Shares of Circle tumbled on Tuesday after a fresh draft of U.S. stablecoin legislation raised concerns about restrictions on yield, triggering a broad pullback in crypto-linked stocks.

The company’s stock fell 20%, reversing part of a strong rally that had more than doubled its value in recent weeks. Coinbase, which derives a portion of its revenue from USDC, also dropped करीब 10% amid the same pressure.

The decline was driven by developments surrounding the Clarity Act, which could limit or eliminate rewards on stablecoin holdings. Analysts say the proposal may prohibit yield on passive balances and restrict structures that resemble interest-bearing deposits.

Such a move could weaken Circle’s near-term growth prospects while also reducing the attractiveness of holding USDC over the longer term. Yield has been a key driver of stablecoin adoption, whether through lending mechanisms or platform incentives, and removing it could limit the evolution of stablecoins beyond payments.

The proposal builds on the GENIUS Act, which already bars direct yield payments but allows issuers to distribute income generated from reserve assets. Circle currently earns interest on USDC reserves and shares a portion with Coinbase, which then uses it to fund user rewards.

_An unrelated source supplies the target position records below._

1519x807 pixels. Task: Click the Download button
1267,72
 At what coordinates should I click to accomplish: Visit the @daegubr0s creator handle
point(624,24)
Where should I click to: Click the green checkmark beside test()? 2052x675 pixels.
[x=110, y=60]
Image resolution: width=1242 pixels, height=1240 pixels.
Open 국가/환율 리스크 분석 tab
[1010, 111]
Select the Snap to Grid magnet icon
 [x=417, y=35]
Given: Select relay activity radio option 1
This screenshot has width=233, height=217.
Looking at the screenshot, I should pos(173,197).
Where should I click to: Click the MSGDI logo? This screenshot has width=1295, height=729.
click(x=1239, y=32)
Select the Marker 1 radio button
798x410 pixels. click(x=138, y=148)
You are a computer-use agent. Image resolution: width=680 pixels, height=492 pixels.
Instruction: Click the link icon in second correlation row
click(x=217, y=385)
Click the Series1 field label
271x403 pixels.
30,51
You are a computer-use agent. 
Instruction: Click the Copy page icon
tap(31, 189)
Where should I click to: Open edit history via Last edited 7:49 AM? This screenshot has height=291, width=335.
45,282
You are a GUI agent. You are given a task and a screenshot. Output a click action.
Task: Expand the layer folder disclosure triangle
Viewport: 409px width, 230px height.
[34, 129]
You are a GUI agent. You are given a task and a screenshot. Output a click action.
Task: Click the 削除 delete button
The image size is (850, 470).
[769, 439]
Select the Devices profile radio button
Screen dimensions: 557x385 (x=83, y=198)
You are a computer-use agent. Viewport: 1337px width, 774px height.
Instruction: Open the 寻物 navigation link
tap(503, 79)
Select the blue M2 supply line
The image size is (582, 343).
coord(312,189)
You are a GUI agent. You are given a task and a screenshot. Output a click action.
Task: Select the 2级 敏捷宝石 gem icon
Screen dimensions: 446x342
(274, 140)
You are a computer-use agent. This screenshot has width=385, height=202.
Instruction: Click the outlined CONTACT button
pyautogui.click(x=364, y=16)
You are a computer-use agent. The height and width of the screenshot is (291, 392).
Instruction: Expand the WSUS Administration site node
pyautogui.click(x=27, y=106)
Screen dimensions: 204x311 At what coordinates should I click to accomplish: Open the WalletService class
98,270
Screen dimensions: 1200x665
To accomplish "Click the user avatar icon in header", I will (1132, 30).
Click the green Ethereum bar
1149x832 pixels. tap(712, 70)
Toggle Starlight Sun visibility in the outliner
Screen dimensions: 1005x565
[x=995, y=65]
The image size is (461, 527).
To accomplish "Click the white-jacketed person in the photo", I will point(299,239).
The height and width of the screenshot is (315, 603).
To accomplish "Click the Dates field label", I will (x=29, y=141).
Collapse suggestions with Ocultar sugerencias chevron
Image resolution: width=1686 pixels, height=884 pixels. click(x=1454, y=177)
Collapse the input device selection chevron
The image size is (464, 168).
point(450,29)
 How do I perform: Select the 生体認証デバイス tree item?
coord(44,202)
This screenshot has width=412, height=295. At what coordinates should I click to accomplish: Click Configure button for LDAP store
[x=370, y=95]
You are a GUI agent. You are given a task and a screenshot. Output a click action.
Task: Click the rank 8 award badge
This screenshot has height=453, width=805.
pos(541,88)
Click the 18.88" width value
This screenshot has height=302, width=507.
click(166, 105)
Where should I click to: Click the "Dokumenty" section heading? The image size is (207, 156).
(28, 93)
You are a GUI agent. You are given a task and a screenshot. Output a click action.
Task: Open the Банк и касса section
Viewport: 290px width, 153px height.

The latest draft of the Clarity Act aims to close that loophole by restricting anything deemed “economically equivalent to interest,” potentially cutting off a major incentive for holding stablecoins.

At the same time, Tether—Circle’s primary competitor—announced it has engaged a Big Four accounting firm to conduct a full audit of its reserves. If successful, the move could strengthen confidence in USDT and increase competitive pressure on USDC.

Despite the sharp sell-off, some analysts view the reaction as overdone. Circle had gained roughly 170% since early February prior to the drop, significantly outperforming the broader market and leaving the stock vulnerable to a correction on negative news.

Long-term sentiment, however, remains relatively positive. Analysts note that stablecoin use cases continue to expand, supporting growth in the sector. Coinbase could also benefit in the near term, as USDC-related revenue—part of which is currently paid out as rewards—could see improved margins if payouts are reduced.

Some also expect alternative incentive structures, such as loyalty-based programs, to emerge if direct yield mechanisms are restricted.

While regulatory uncertainty may weigh in the short term, Circle continues to hold a significant share of a rapidly growing market, and its longer-term outlook remains intact.